> [EXCERPT TO READ]
<<<<
Three hikers climb a rocky outcrop at sunrise, with one person at the top pulling another up while a third steadies them from below; all wear backpacks, and a wide mountain landscape with layered hills and clouds stretches into the distance under a colorful sky.

The system, not the students: Insights from the 2025 NASEM Report

I’ve spent years on various sides of the undergraduate STEM classroom—first as an underrepresented minority student navigating the hidden curricula of STEM language and culture, then as an instructor trying to close the equity gap in the general education chemistry course, and later as an educational developer helping colleagues teach more effectively. So, when the National Academies of Sciences, Engineering, and Medicine (NASEM) released their 2025 consensus report, Transforming Undergraduate STEM Education: Supporting Equitable and Effective Teaching, I read it through all those lenses.

The NASEM report finding is deceptively simple: it’s the system.

Traditional undergraduate STEM teaching approaches are effective for only a small percentage of students, while many others, especially those from historically underserved communities, struggle to succeed in environments built on inherited teaching practices. This may lead many students to avoid enrolling in courses or pursuing careers in STEM. The report identifies this as a systemic failure rather than a failure of students or individual instructors.

Core problem: most STEM instructors never formally learn to teach

That distinction matters, especially at NIU, where STEM faculty are trained as disciplinary experts and hired for their research prowess rather than pedagogical expertise. Faculty cannot be expected to offer equitable and effective teaching if they have limited pedagogical training, little ongoing professional learning, and insufficient institutional support.

When I arrived at NIU in 2016 from a teaching-focused, small, liberal arts college, I faced an exciting challenge: transitioning from small classes of 20 students to managing sections of 200. The shift prompted me to engage with CITL to improve my teaching strategies. This experience not only enriched the educational experience for my students and me but also led to a new career in educational development.
>>>>
> [Stored records]
<<<<
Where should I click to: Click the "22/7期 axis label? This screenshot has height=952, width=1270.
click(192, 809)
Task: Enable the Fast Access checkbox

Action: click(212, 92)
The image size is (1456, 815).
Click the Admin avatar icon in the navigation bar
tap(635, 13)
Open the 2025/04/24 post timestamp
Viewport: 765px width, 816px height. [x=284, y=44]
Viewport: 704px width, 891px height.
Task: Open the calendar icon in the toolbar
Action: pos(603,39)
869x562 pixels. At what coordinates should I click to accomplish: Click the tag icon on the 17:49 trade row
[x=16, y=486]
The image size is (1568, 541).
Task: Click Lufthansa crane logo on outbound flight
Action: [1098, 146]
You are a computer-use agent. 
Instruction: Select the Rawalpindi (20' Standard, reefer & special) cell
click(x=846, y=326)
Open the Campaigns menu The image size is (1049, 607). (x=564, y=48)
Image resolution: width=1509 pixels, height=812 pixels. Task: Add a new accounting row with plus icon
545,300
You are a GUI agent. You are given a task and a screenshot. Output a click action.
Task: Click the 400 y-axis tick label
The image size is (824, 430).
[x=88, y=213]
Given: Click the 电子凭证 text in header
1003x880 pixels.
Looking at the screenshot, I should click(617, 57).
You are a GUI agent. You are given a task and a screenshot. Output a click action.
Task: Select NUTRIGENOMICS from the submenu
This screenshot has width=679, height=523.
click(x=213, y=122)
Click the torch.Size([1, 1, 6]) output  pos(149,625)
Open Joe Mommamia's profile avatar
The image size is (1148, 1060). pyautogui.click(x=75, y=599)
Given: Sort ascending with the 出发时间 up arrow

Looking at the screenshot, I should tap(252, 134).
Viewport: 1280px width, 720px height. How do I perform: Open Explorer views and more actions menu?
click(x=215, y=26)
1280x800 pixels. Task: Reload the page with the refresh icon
>>>>
> [EXERCISE]
Reproduce the passage of the post on the 2025 NASEM report that runs between "Traditional undergraduate STEM" and "or individual instructors.", inclusive.

> [RESULT BELOW]
Traditional undergraduate STEM teaching approaches are effective for only a small percentage of students, while many others, especially those from historically underserved communities, struggle to succeed in environments built on inherited teaching practices. This may lead many students to avoid enrolling in courses or pursuing careers in STEM. The report identifies this as a systemic failure rather than a failure of students or individual instructors.